En los pueblos que se dicen vacíos suele haber, sin embargo, muchas más cosas que en las ciudades grandes. Porque en ellos hay ríos y laderas, flores en medio de los trigos y un sol que se despierta más temprano. En tales pueblos, nunca se cierran con llave las puertas y en las ventanas sin hierros siempre hay gatos que en silencio vigilan.
Hay burros y cordeles y cerones que trasladan la leña y la leche de las cabras dormidas. Son pueblos donde los niños corren a ver quién llega antes a la orilla del campo, y se bañan sin nada en la laguna que está más allá, cuando llega el verano.

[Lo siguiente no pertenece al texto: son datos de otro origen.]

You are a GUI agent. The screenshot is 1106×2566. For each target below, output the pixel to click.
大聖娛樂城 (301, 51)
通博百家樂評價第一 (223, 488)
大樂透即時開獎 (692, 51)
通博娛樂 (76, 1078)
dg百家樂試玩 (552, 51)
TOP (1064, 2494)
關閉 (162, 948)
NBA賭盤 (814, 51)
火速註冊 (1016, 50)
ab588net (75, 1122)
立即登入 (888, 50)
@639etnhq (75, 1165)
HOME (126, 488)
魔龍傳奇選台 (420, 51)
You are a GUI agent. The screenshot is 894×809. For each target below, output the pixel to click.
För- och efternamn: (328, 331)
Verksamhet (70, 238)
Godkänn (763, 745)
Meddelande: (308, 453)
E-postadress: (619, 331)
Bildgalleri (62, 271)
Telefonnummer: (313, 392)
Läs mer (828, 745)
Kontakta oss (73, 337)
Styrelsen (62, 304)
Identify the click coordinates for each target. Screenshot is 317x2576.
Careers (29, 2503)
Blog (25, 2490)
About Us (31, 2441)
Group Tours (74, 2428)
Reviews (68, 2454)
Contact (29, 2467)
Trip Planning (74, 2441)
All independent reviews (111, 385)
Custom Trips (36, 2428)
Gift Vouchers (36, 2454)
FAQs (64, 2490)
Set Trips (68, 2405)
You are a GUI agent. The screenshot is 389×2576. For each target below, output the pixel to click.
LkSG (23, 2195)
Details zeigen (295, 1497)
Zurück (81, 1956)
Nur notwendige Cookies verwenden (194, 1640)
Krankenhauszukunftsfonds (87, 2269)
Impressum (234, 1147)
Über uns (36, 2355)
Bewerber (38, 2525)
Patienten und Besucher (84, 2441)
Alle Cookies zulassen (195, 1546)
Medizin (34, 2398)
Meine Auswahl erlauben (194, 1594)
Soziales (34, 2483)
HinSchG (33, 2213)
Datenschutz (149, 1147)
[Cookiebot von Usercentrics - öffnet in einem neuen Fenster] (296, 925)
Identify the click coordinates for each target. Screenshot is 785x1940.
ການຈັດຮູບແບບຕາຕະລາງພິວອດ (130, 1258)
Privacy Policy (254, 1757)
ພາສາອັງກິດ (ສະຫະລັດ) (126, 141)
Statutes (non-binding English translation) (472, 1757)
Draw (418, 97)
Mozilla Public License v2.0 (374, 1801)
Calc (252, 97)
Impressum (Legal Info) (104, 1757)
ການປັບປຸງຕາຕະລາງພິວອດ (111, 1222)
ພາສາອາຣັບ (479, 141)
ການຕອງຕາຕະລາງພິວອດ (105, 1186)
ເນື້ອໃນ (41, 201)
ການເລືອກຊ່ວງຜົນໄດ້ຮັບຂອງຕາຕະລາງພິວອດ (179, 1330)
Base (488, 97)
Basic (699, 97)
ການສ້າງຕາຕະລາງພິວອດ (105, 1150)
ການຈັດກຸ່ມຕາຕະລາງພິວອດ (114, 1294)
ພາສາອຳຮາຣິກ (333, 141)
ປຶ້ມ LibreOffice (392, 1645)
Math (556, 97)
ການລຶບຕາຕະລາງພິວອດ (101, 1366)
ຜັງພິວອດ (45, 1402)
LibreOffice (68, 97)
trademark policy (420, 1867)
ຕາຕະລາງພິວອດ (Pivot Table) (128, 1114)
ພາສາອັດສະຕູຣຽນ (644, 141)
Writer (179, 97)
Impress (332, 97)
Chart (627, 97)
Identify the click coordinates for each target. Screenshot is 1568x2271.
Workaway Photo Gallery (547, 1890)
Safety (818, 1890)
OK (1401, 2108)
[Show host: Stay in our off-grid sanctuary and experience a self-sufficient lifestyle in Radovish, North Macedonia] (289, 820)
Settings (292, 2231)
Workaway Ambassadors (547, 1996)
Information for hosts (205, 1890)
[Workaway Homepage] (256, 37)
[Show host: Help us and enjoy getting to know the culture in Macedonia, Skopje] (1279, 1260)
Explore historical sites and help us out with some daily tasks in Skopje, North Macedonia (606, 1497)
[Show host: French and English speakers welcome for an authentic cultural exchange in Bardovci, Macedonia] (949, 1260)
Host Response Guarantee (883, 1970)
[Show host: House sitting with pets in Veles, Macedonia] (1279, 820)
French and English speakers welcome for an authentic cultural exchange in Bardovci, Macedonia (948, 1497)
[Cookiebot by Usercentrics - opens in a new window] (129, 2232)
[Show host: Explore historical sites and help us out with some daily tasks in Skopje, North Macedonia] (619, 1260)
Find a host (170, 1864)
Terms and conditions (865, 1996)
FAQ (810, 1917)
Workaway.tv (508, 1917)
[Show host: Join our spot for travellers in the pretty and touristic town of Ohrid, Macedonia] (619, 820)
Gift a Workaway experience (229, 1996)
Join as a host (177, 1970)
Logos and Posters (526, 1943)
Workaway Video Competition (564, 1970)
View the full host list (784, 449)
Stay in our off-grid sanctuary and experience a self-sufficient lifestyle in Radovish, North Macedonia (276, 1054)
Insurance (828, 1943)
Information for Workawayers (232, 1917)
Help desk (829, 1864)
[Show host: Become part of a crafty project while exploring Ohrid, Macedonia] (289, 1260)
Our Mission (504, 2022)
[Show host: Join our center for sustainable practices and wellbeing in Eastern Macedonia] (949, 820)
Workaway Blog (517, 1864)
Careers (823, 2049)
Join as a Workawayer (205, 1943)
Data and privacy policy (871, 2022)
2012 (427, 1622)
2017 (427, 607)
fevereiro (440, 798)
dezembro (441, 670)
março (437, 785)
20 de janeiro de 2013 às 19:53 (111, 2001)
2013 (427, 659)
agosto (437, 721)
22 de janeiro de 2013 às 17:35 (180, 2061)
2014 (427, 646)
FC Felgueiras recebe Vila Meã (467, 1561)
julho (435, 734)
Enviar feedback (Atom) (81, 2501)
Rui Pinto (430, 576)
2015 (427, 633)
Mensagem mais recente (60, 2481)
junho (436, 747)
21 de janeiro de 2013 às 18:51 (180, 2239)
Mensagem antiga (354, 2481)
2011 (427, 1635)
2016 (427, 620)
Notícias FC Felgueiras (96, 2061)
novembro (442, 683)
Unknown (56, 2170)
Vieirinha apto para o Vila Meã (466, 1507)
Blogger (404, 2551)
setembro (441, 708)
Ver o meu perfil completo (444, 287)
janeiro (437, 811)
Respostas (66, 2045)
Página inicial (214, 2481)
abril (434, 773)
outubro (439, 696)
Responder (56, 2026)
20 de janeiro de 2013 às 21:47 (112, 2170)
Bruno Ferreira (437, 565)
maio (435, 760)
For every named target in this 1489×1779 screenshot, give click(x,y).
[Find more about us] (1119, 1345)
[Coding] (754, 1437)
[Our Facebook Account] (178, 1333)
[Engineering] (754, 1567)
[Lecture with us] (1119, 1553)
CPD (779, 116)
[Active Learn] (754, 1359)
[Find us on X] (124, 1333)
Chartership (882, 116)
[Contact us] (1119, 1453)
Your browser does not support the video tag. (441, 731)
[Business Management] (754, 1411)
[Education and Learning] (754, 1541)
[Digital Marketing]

Fui hace dos veranos a un pueblo de los que llaman vacíos y me puse a contar los higos de las higueras que sostienen las casas en las que no vive nadie; contar los jazmines, que de noche salen como galanes en busca de la luna y el aullido de lobos, tan cercano.
Toda esta llenura no cabe en las ciudades. Ni existen los adioses. Ni los buenos días por la mañana. Tampoco rueda la inocencia en la candela donde la señora Mercedes preparaba las migas con jamón del desayuno… En las ciudades no caben tantas cosas, tanto amor, como en los pueblos vacíos.